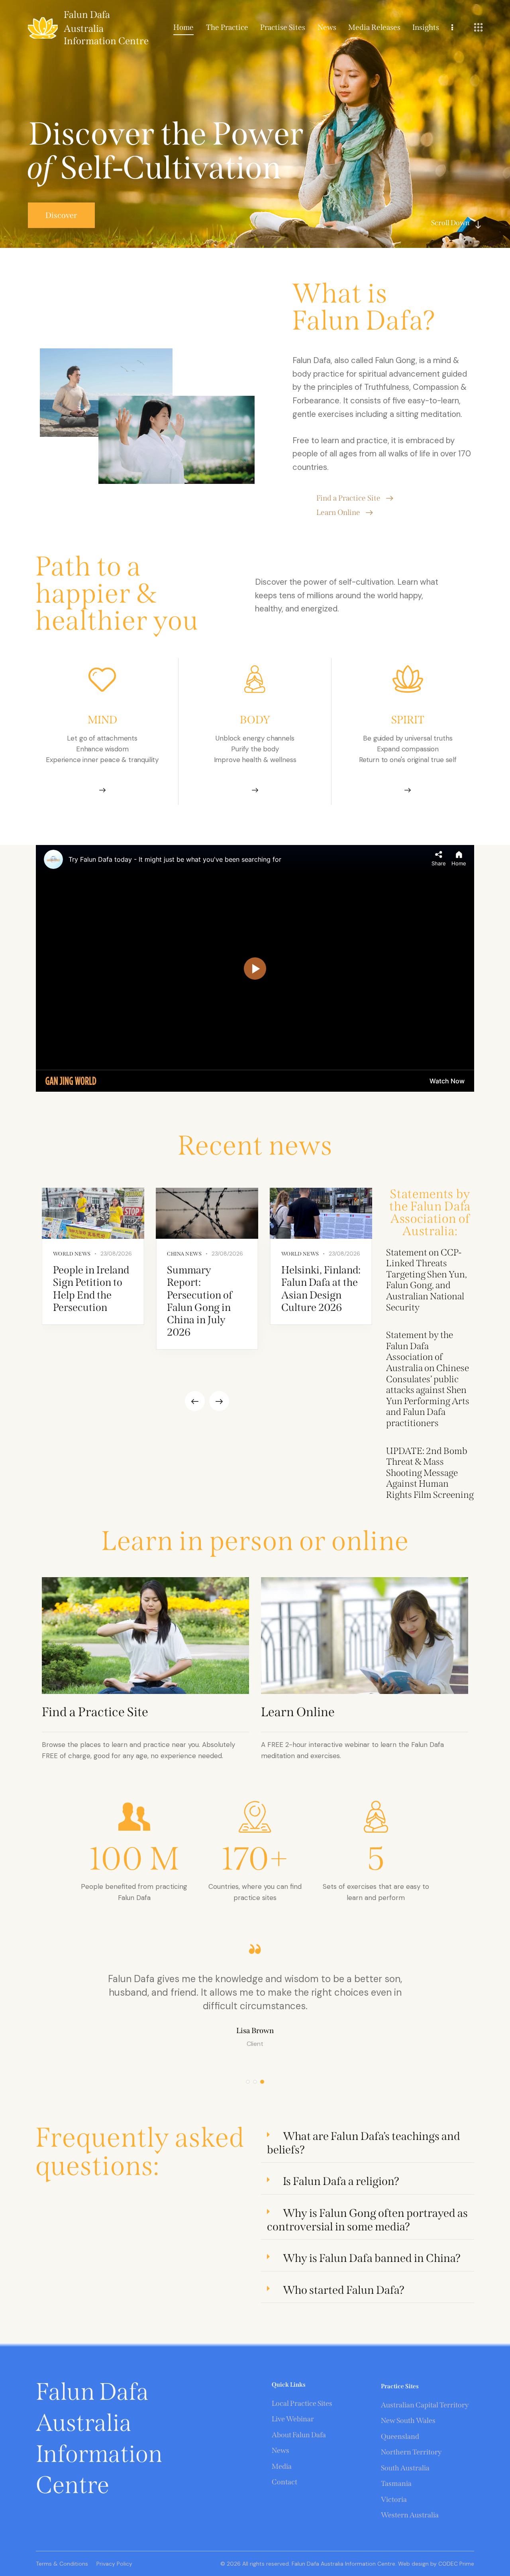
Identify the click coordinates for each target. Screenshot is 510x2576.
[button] (195, 1401)
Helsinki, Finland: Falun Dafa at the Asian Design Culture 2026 (321, 1289)
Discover (61, 215)
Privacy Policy (114, 2563)
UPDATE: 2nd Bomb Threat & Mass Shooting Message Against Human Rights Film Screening (430, 1473)
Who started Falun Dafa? (343, 2290)
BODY (255, 719)
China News (184, 1254)
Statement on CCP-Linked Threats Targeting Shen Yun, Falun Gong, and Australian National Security (426, 1280)
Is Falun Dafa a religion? (341, 2181)
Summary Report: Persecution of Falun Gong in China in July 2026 (199, 1301)
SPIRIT (407, 719)
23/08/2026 (116, 1253)
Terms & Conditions (62, 2563)
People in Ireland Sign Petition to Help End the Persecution (91, 1289)
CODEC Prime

----

From the records above, return each line that has the string "Gong".

> [Output]:
Statement on CCP-Linked Threats Targeting Shen Yun, Falun Gong, and Australian National Security (426, 1280)
Summary Report: Persecution of Falun Gong in China in July 2026 (199, 1301)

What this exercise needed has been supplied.